Kanal 1 ve Ege TV ‘de haber sundu.

Bu yıllarda TRT İzmir Televizyonu’nun belgesel ve dizilerini seslendirdi.

1998 yılında TRT’nin yurt çapında açtığı sınavları kazandı.

TRT Spikerlik Kursunu başarıyla tamamlayıp TRT Ankara Televizyonu’na spiker kadrosuyla ataması yapıldı.

Halen TRT spikeri olarak çalışmakta olan Urgancı’nın geçtiğimiz yıllar içinde sunduğu sayısız etkinlik dışında kalan programları arasında; Bir Kelime Bir İşlem, Şans Yıldızı, 7. Gün, Sayısal Gece, Pazardan Pazara, 23 Nisan Gala Programları, Universiade ve Kenan Doğulu’nun katıldığı 2007 Eurovision Şarkı Yarışması sayılabilir.

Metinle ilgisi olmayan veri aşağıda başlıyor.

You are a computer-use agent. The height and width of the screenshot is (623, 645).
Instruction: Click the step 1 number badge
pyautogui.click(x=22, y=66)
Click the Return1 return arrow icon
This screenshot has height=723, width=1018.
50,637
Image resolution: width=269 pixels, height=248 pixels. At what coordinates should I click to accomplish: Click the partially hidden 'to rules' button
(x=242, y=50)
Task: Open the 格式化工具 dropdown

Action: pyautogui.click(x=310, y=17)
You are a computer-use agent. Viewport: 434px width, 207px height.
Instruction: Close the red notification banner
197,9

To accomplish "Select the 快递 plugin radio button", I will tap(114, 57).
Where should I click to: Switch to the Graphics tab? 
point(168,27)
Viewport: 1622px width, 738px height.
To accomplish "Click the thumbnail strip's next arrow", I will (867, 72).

Spikerlik yaparken bir yandan da kişisel gelişim konuları ile ilgilendi. Transaksiyonel analiz, vucüt dili ve koçluk eğitimi aldı. Urgancı'nın son aldığı eğitim Lie To Me isimli dizinin ilham kaynağı psikolog doktor Paul Ekman eğitimcilerince İstanbul'da düzenlenen Emotional Skills and Competecies ve Evaluating the Credibility isimli yalan analizi üzerine çalışmalardır.

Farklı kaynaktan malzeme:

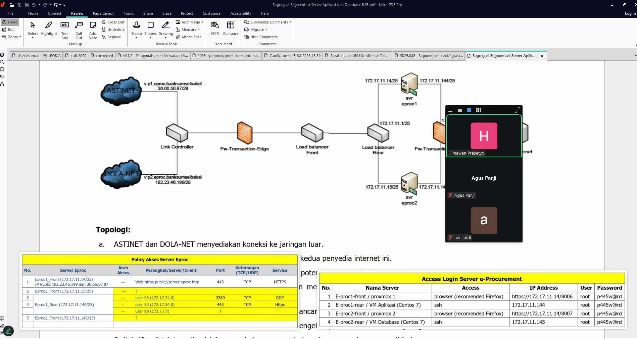Close the Segregasi Segmentasi document tab

click(542, 56)
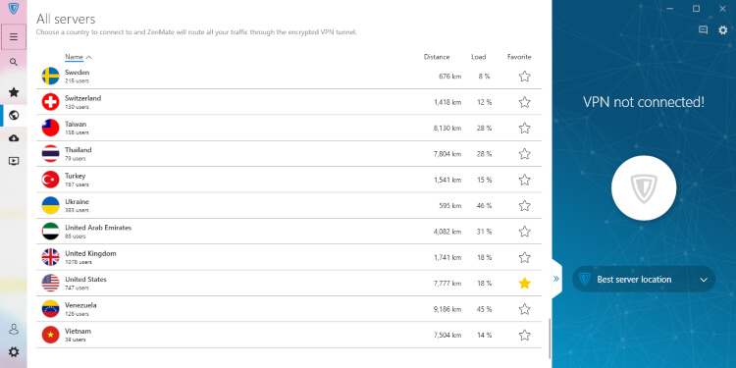The height and width of the screenshot is (368, 736).
Task: Show favorites via sidebar star icon
Action: pyautogui.click(x=14, y=92)
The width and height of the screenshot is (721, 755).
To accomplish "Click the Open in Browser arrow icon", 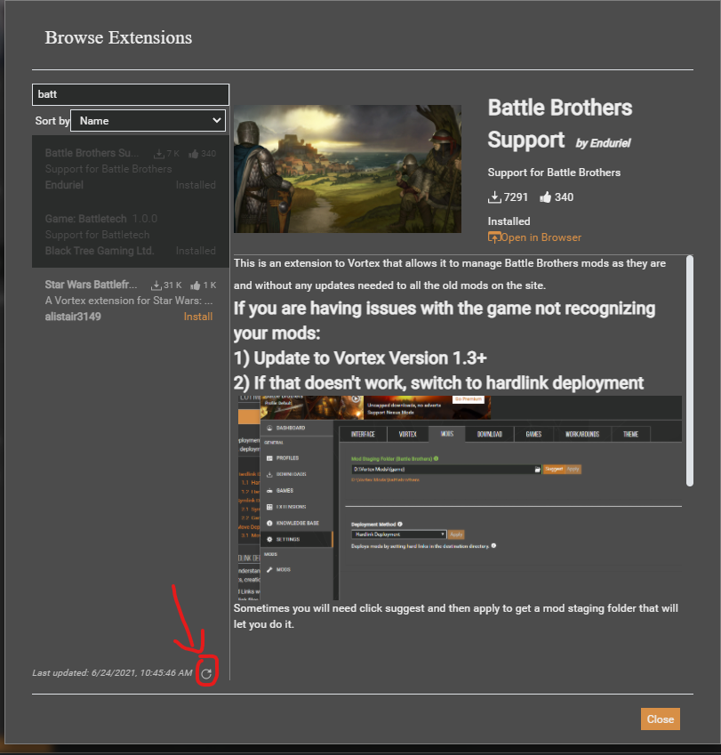I will pos(493,237).
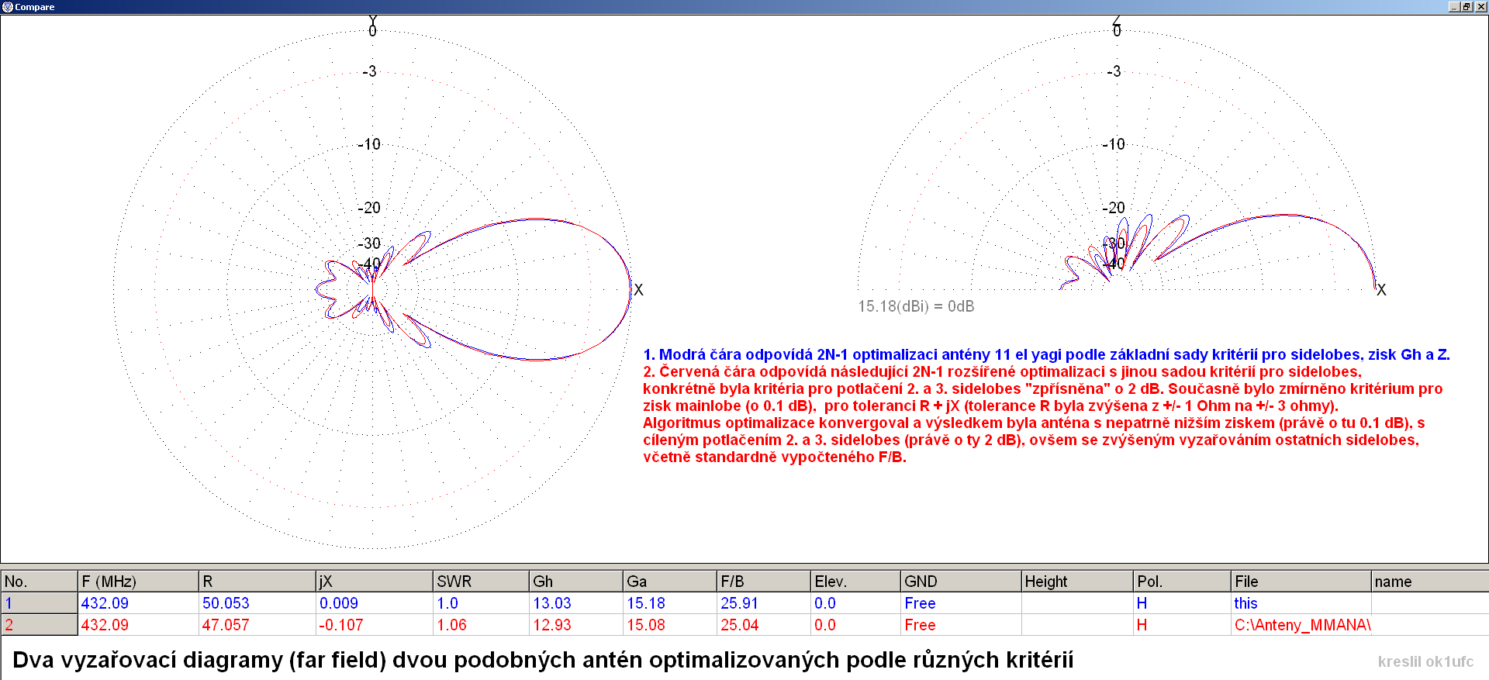Click the 25.91 F/B value cell

739,603
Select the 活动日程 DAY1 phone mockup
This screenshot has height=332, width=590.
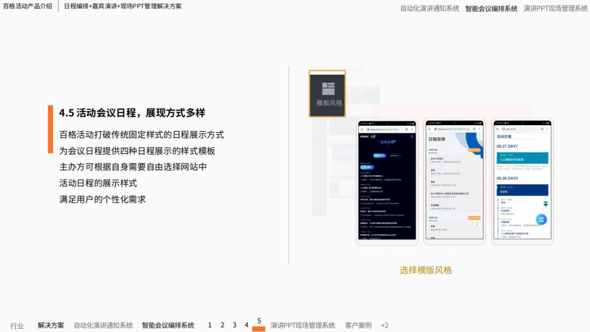(x=522, y=182)
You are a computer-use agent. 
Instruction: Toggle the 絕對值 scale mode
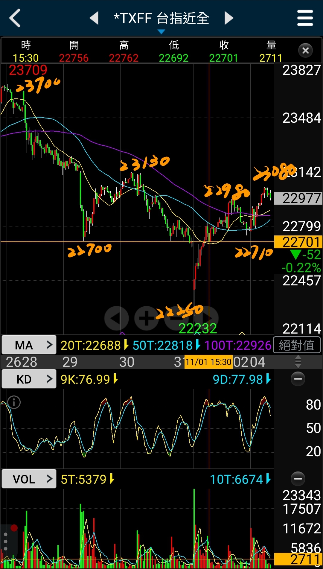[297, 345]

Profesyonel konuşmacı yetiştiren ülkenin önemli motivasyon konuşmacılarından olan Urgancı'nın üniversitelerde verdiği seminerlere yüzlerce kişi katılmaktadır...

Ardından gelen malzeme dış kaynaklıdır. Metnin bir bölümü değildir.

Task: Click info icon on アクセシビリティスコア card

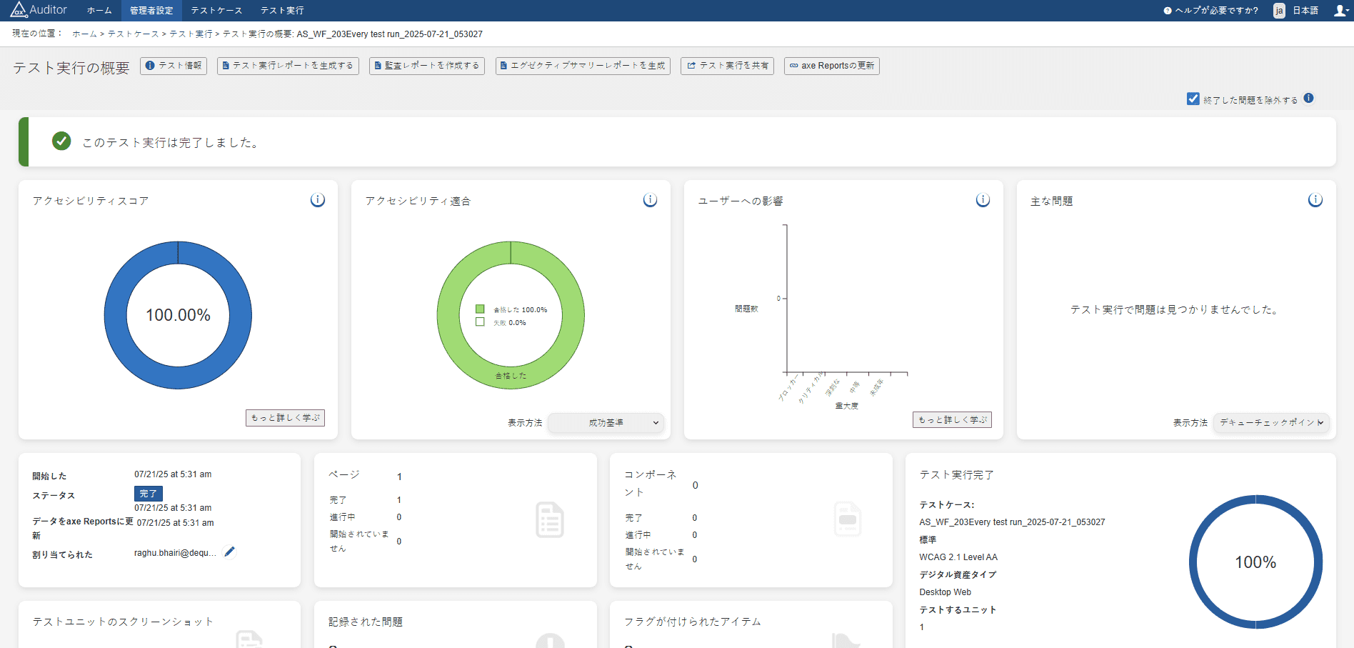Action: tap(318, 200)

Urgancı’nın ‘Ben Kim, Konuşmak Kim?”, "Herkes İçin Karizma", "Hayat Seni Cümle İçinde Kullandı" isimli kişisel gelişim ve deneme türlerinde üç kitabı bulunmaktadır. Yazarın son kitabı olan "Ben Senin Bildiğin Kızlardanım" 2013 yılında Postiga Yayınevi'nden çıkmıştır.

Hakan Urgancı, halen Yeni Asır Gazetesi köşe yazarıdır.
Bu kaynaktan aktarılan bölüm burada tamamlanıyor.